Harriet : A ‘Slave Land’ Thrill Ride

As Harriet Tubman — played by British musical actress Cynthia Erivo in the new historical film Harriet — inspires more and more Southern black slaves to desperately join her run for freedom in the North, a newly converted collaborator confides, “We’re gonna need a bigger cart!”

What kind of anachronistic nonsense is this? Both the history and the legend of the Underground Railroad, and the courageous woman who led herself and others out of bondage, are now jokes of woke entertainment. That the film grossed $12 million (a small yet surprising sum) on its opening weekend suggests some moviegoers seem as ready to enjoy this travesty as slaves were ready for liberation.
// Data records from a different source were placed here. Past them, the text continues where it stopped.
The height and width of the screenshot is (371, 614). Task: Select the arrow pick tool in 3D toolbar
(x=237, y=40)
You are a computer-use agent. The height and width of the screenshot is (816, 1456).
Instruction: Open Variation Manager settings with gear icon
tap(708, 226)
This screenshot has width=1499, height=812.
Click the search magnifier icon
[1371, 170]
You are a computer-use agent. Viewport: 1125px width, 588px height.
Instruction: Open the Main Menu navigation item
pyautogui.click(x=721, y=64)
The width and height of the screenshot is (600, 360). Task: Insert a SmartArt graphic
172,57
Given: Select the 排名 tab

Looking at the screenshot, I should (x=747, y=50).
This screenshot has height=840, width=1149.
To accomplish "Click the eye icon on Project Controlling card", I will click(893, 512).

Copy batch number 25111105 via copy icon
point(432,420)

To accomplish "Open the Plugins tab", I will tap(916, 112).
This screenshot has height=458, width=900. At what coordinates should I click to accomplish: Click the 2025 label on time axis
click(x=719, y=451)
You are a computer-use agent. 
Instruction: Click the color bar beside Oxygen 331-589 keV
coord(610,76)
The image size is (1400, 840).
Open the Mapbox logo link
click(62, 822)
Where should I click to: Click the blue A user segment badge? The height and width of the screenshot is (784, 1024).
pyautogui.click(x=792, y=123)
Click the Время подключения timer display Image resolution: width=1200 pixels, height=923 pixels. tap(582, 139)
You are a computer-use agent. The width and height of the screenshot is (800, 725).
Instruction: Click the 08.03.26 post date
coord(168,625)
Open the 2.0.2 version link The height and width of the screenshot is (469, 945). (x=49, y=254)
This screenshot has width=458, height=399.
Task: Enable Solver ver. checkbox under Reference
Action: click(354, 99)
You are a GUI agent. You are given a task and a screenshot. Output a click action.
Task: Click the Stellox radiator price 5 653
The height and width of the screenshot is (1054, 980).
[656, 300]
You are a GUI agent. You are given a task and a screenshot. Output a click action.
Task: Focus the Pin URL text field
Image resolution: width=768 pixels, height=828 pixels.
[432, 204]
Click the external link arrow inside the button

In terms of calculated crowd-pleasing, Harriet is the Jaws of slavery movies.

Set in 1849 Maryland, full of danger, rescues, superstition, frivolous gunplay, and pop-politics, Harriet demonstrates the current exploitation of African-American history, through historical revision, simply to sell tickets while aggravating political identity, tribal separation, and perpetual grievance — the same way that politicians manipulate voters.

Ever since Harvey Weinstein confirmed Hollywood’s Obama Effect, film culture has sought various ways of appeasing racial anxiety through movies about black victimization and white guilt. It’s the new diversity, as one of Harriet’s progressives summarizes: “Civil war is our only hope.”

Director and co-screenwriter Kasi Lemmons knows this trick and seizes the opportunity to capitalize on get-even anger. She has modeled Harriet after the formula of 12 Years a Slave, the horrific fantasy where the art strategy of “duration” was used to depict existential captivity. Her choice stands in cruelly teasing contrast to Beloved, Jonathan Demme’s visionary elaboration of Toni Morrison’s novel about slavery’s unending psychological trauma.

The difference in approach tells everything about the modern state of Hollywood race consciousness. Dismissing Demme and Morrison’s perception of slavery’s aftermath (its internalized stress and ongoing need for explanation, relief, and catharsis), Harriet looks at Tubman on a first-name basis, as if to standardize her travails into a Slavery Land thrill ride: She suffers spells after a head wound that causes hallucinations (or prophecies) that may indicate either madness or saintliness; she sacrifices her love life to crusading zeal (the film’s only complex moment occurs when her lover laments, “I’d a died for you. If you’d a let me”); and she frequently sings out her discontent in several message-driven musical interludes: “Sorry I have to leave” and “Lord, why you let me live?”

That’s a lot of emotional turmoil even for a project based on Black Lives Matter fabrication more than historical accuracy. (In one outrageous scene, Tubman lectures a gathering of smug abolitionists, including Frederick Douglass, whom she singles out for scorn: “You got comfortable and important!”)

These sentimental, actorly ploys recall the fact that Lemmons switched from a career as an actress (Silence of the Lambs) to indie director, for a better chance at success. Her films — Eve’s Bayou, The Caveman’s Valentine, Talk to Me, and now Harriet — exemplify black striver’s syndrome. They are not culturally grounded so much as they show a hustler’s desperation, using race anxiety for success — the commercial and electoral formula that Obama made popular.

Actress Lemmons’s best performance was in Rusty Cundieff’s brilliant 1993 satire Fear of a Black Hat, in which she played a clueless journalist bent on exploiting hip-hop for nominal black triumph and, above all, her own egotistic ends. As in that tirade against Douglass, Harriet adds #MeToo feminism to Tubman’s puzzlement about her mission in life.

This Tubman bio-pic, with its trite, fashionable historical revision (bits of Hamilton, including actor Leslie Odom Jr.), is part of the plan to propel the tiny dynamo Erivo into movie stardom. Erivo’s eager-beaver energy and wild-eyed intensity epitomize unpleasant aggression rather than the strength of character that Cicely Tyson conveyed when she portrayed Tubman in the 1978 TV movie A Woman Called Moses.

In Harriet, Millennial hindsight and historical revision come off as pompous and patronizing.

Nina Simone’s “Sinnerman” underscores a slavery montage, and pop singer Janelle Monae makes another consciousness-raising cameo appearance, this time as a Northern fairy godmother who not only totes a tub of water to bathe Harriet but teaches her how to fire a pistol and lovingly brushes Harriet’s hair while insinuating, “What’s a man to a woman touched by God?” Echoes of the universal human healing that made The Color Purple and Beloved great can be heard fading in the distance, lost in this Jaws-like political moment.